[Dataset entries]
┄┄┄┄┄┄┄┄┄┄
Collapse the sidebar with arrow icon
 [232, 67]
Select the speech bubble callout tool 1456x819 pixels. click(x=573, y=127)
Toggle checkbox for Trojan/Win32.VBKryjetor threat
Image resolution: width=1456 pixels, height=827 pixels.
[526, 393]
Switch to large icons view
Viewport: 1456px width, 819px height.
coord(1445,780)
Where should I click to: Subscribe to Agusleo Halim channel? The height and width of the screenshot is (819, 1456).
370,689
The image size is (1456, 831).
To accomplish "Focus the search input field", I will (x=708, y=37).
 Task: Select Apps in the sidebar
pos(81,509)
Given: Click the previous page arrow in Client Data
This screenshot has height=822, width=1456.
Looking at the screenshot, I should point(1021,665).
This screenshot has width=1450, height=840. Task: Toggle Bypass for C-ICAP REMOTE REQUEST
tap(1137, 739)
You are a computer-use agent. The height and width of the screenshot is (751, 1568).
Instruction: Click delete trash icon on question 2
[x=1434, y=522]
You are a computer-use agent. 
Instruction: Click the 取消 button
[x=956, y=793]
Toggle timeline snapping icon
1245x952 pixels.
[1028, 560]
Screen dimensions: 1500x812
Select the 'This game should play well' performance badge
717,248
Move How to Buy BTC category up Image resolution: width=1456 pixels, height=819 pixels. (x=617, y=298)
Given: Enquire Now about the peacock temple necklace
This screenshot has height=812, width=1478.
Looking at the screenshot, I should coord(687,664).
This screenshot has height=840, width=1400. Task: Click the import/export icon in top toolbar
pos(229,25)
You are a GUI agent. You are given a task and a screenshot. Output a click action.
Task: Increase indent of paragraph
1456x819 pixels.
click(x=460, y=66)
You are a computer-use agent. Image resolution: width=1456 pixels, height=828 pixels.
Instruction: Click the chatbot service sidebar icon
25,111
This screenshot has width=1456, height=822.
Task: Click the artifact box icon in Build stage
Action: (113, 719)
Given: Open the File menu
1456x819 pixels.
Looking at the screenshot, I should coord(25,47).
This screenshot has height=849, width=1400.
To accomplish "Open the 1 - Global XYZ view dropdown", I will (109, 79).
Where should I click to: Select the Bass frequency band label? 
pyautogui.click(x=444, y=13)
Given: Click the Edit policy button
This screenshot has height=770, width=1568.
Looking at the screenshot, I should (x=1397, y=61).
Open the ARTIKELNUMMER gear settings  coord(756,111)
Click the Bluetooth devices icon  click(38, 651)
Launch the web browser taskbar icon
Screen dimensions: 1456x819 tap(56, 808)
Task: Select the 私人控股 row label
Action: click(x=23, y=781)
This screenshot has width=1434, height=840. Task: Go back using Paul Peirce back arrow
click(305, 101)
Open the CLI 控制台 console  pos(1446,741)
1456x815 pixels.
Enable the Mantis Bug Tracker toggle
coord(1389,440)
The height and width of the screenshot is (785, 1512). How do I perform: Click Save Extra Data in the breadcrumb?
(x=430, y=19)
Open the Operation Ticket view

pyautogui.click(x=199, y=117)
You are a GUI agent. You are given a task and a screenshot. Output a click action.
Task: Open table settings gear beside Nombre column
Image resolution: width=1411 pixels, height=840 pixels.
┄┄┄┄┄┄┄┄┄┄
**Exercise instructions**
A single number is required: the count of lines in the data that include the string "settings".

**Solution to this exercise**
2